- _REQUIRED WORK_
Down to the last line, restate the records word for word, but not the pictures.

Stored items:
>>
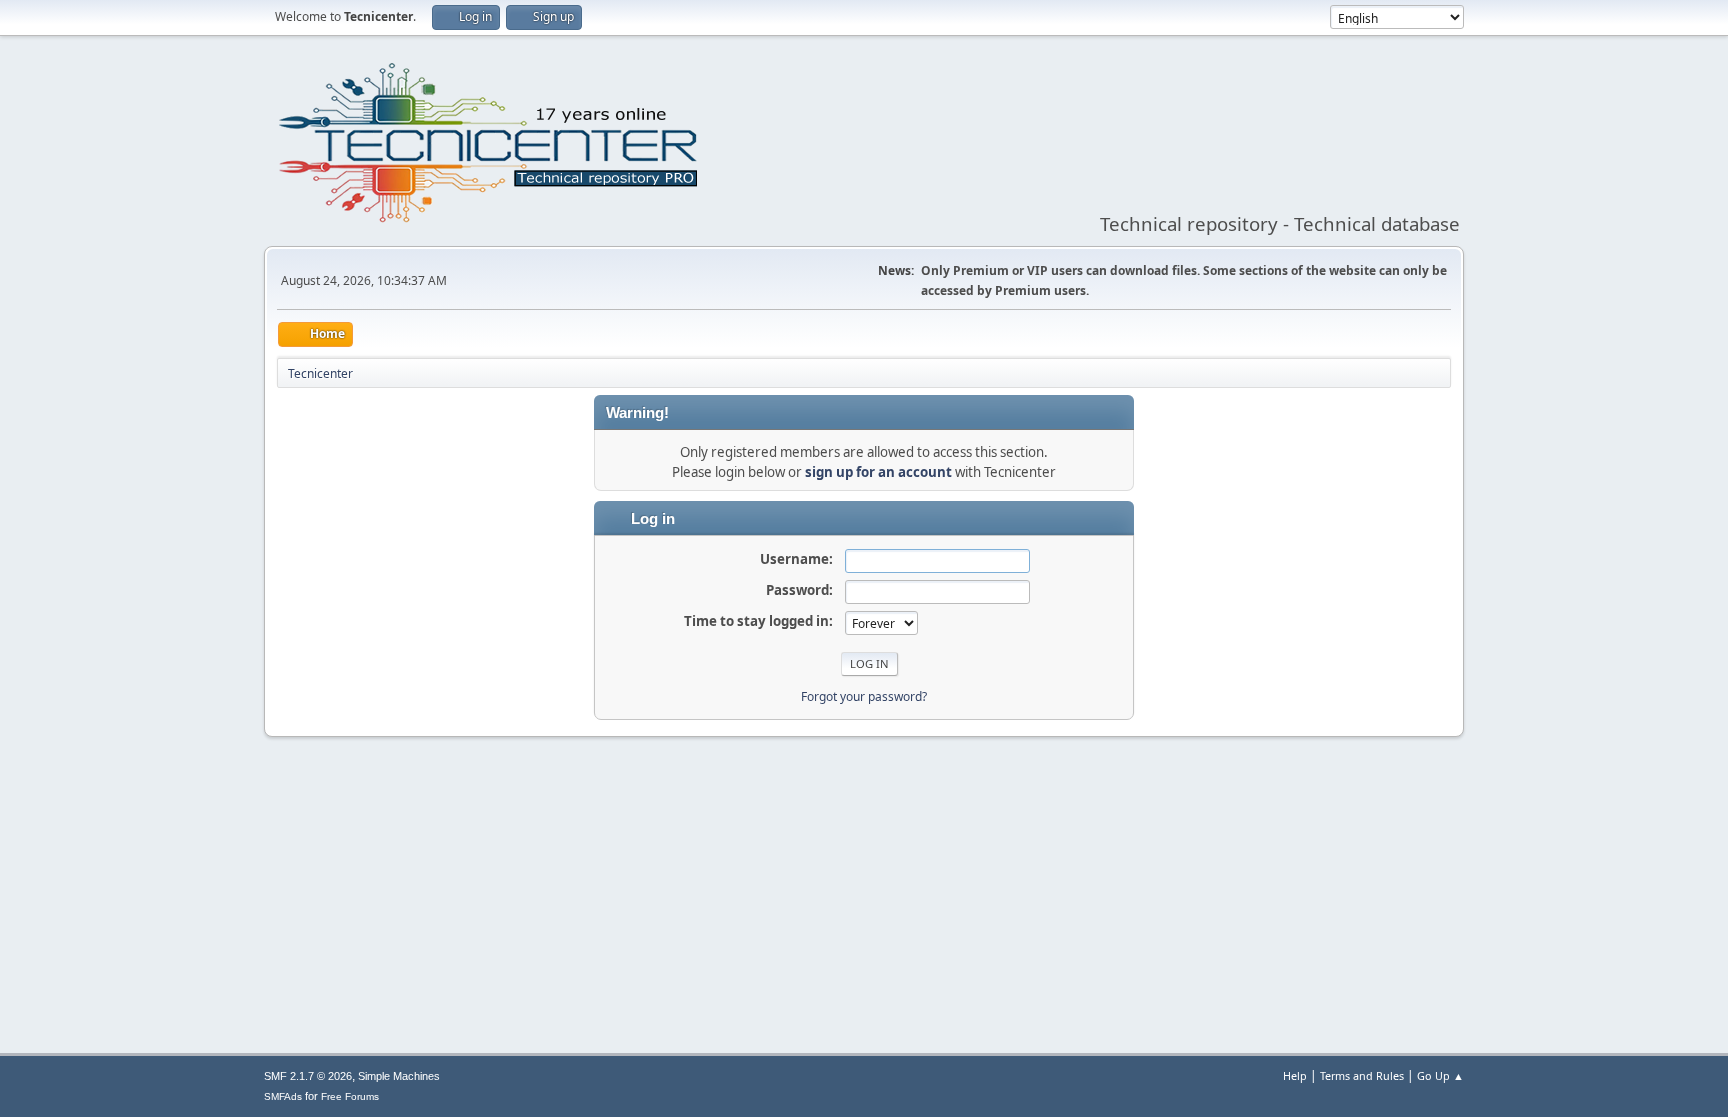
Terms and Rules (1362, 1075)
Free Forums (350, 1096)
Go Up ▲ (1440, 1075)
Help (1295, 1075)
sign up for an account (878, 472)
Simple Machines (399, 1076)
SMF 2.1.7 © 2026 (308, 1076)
<<
- _EXERCISE RESULT_
Terms and Rules (1362, 1075)
Free Forums (350, 1096)
Go Up ▲ (1440, 1075)
Help (1295, 1075)
sign up for an account (878, 472)
Simple Machines (399, 1076)
SMF 2.1.7 © 2026 (308, 1076)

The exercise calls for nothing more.